To sustain such an action, malice and want of probable cause must both be established: Cooper v. Wm. R. Hart Co.,
At the trial in the present case, plaintiff testified that it was his duty, as an employee of defendant, to pay over at once all money received by him from sales of its goods, and to ring up such sales on a cash register, the tape of which showed the amount of each sale and by whom it was made. Just prior to his arrest, at an interview with the vice-president of the defendant company, plaintiff was confronted by two of its investigators, who stated to the vice-president, in his presence, that he had made two sales to them, which he had not registered, nor delivered their proceeds to defendant, but, on the contrary, had pocketed the money and never accounted for it. At that interview he recognized one of the investigators as having been a customer to whom he had sold goods at the time specified, and identified the tape from the cash register as one which had been used by him. It did not contain the purchases which the investigators said they *173 had made. He denied that he had taken any of defendant's money, however, but made no attempt to explain the situation further. He also testified that there was no ill feeling or bad blood between him and the vice-president, who, as the result of that interview, immediately swore out the warrant for his arrest, or between him and the two investigators.

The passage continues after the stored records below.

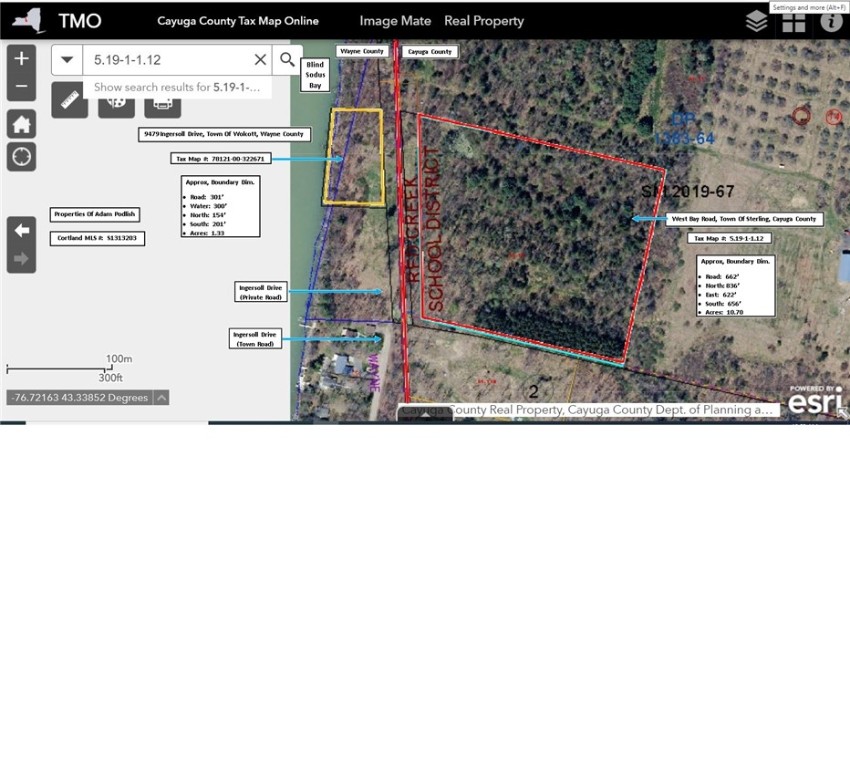Click in the parcel search input field
This screenshot has height=768, width=850.
165,60
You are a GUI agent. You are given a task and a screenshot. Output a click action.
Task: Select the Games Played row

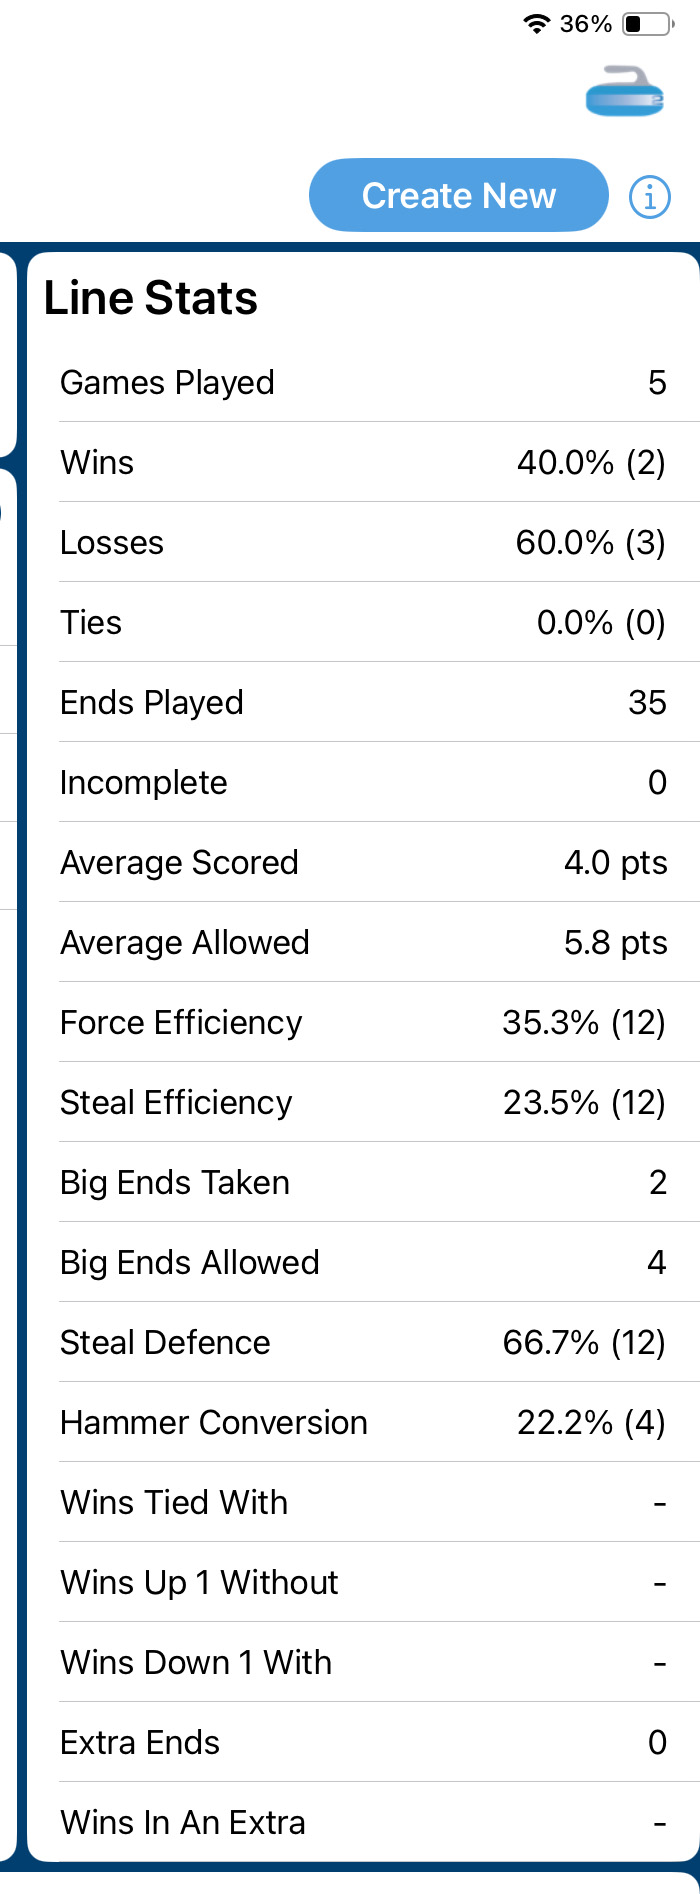(x=363, y=382)
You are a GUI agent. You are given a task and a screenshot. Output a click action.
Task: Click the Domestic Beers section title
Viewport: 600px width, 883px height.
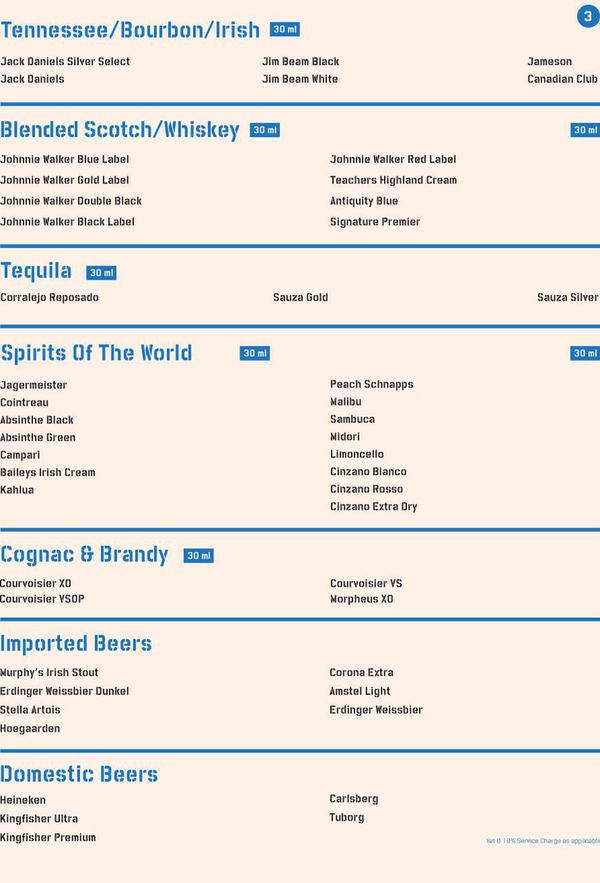(x=79, y=774)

It is clear from this statement of plaintiff's own testimony — and there was nothing to qualify or contradict it — that there was sufficient to justify an honest and reasonable belief, on the part of the vice-president, that plaintiff was guilty of the crime with which he was charged; this, and not the question of actual guilt, being the test when determining whether or not an action for malicious prosecution will lie: Smith v. Ege,
The judgment of the court below is affirmed.